%%
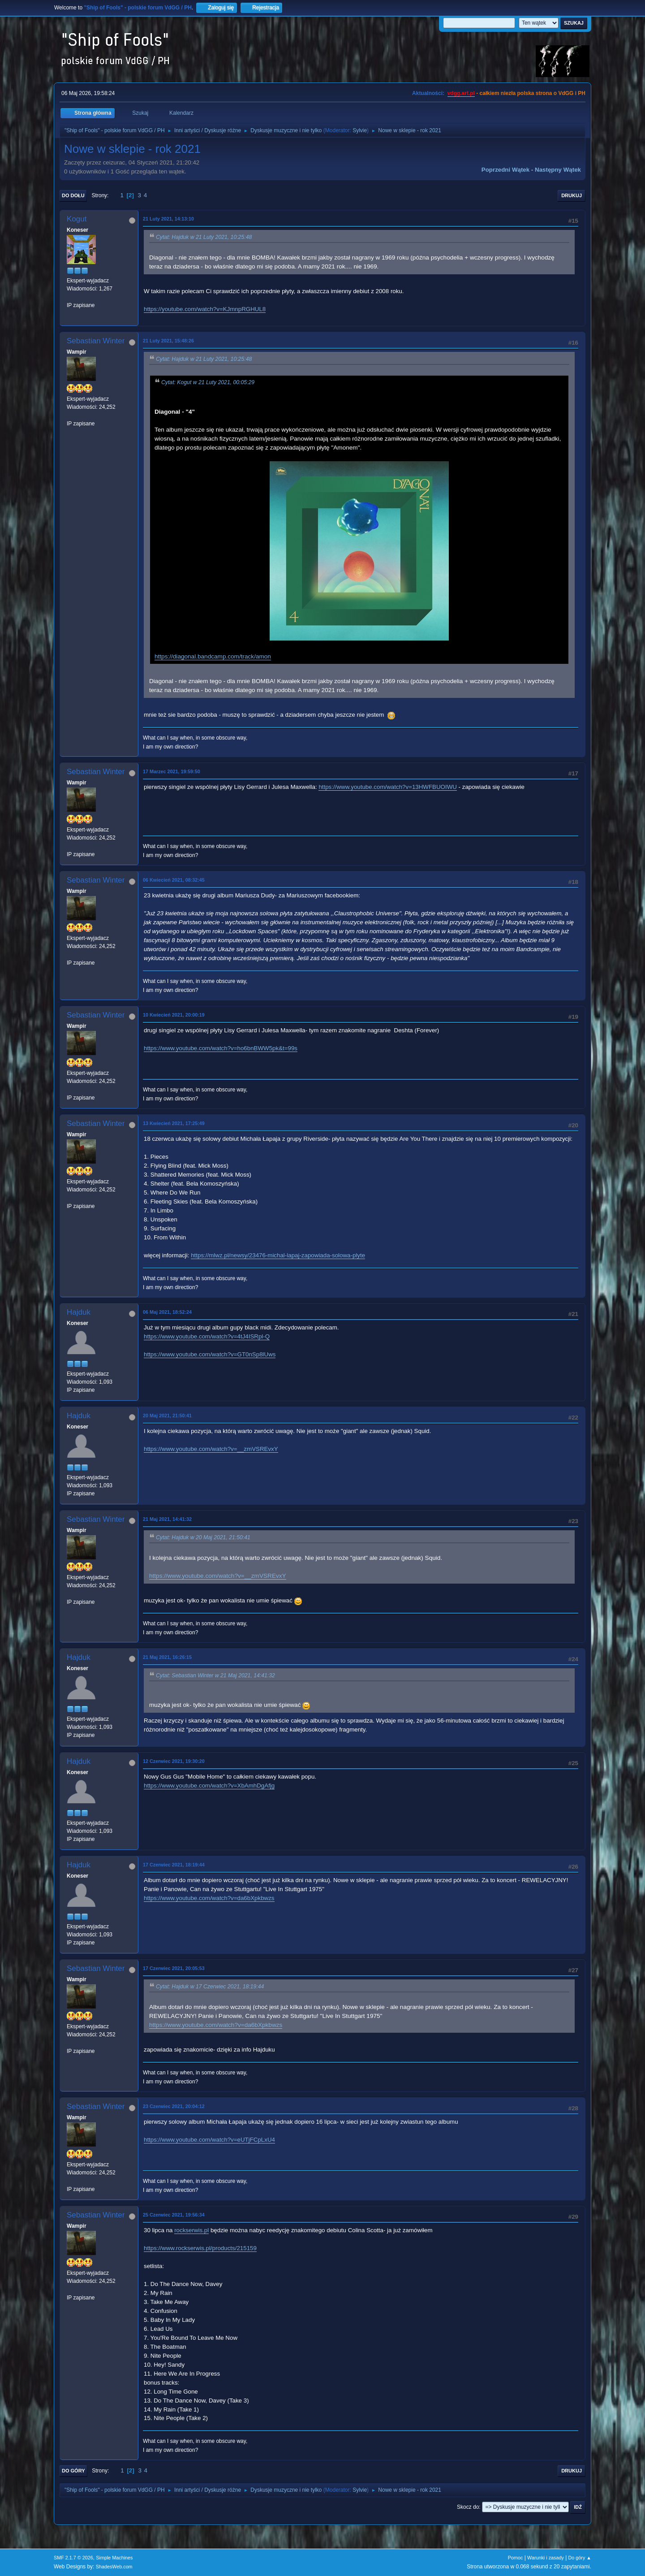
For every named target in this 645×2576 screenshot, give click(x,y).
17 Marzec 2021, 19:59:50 (171, 771)
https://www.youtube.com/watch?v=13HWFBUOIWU (387, 787)
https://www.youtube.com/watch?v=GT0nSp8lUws (209, 1354)
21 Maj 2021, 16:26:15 (167, 1657)
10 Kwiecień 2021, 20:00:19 (174, 1014)
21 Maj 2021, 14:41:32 (167, 1519)
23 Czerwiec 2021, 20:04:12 (174, 2106)
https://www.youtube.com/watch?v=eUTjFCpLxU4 (209, 2139)
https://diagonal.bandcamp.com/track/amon (213, 656)
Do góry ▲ (579, 2557)
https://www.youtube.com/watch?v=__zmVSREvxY (211, 1449)
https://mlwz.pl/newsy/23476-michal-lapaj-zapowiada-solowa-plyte (278, 1255)
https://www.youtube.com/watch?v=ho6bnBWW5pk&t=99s (220, 1048)
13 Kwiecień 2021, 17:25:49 (174, 1123)
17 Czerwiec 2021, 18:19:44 (174, 1864)
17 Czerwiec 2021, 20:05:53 (174, 1968)
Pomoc (515, 2557)
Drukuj (571, 195)
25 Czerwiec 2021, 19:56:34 (174, 2214)
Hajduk (78, 1312)
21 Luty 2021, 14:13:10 (168, 218)
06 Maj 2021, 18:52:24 (167, 1312)
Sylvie (360, 130)
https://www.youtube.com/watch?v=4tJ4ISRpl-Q (207, 1336)
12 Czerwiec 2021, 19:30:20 (174, 1761)
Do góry (73, 2470)
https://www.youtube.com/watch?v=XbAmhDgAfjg (209, 1785)
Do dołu (73, 195)
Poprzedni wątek (505, 169)
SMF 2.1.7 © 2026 (73, 2557)
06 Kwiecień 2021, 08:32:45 (174, 880)
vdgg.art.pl (461, 93)
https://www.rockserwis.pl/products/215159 (200, 2248)
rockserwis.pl (191, 2230)
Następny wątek (558, 169)
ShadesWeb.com (114, 2566)
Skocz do (468, 2507)
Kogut (76, 219)
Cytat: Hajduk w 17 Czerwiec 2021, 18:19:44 (210, 1986)
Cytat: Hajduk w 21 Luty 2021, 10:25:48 (204, 237)
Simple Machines (114, 2557)
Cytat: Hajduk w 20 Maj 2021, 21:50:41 (203, 1537)
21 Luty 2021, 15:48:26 (168, 340)
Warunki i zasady (545, 2557)
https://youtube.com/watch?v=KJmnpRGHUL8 (205, 309)
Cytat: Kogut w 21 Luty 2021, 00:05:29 (207, 382)
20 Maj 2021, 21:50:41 (167, 1415)
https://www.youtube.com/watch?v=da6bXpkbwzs (209, 1898)
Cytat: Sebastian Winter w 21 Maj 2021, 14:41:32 (215, 1675)
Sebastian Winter (96, 341)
%%
EXERCISE OBJECTIVE
Reproduce the material from the line containing "21 Maj 2021, 16:26:15 (167, 1657)" through the line containing "Sylvie (360, 130)", with each of the click coordinates in its answers increased by 64.

RESPONSE BELOW
21 Maj 2021, 16:26:15 (231, 1721)
10 Kwiecień 2021, 20:00:19 (238, 1078)
21 Maj 2021, 14:41:32 (231, 1583)
23 Czerwiec 2021, 20:04:12 (238, 2170)
https://www.youtube.com/watch?v=eUTjFCpLxU4 (273, 2203)
https://diagonal.bandcamp.com/track/amon (277, 720)
Do góry ▲ (643, 2621)
https://www.youtube.com/watch?v=__zmVSREvxY (275, 1513)
https://mlwz.pl/newsy/23476-michal-lapaj-zapowiada-solowa-plyte (342, 1319)
https://www.youtube.com/watch?v=ho6bnBWW5pk&t=99s (284, 1112)
13 Kwiecień 2021, 17:25:49 (238, 1187)
17 Czerwiec 2021, 18:19:44 (238, 1928)
17 Czerwiec 2021, 20:05:53 (238, 2032)
Pomoc (579, 2621)
Drukuj (635, 259)
25 Czerwiec 2021, 19:56:34 (238, 2278)
Hajduk (142, 1376)
21 Luty 2021, 14:13:10 (232, 282)
06 Maj 2021, 18:52:24 (231, 1376)
Sylvie (424, 194)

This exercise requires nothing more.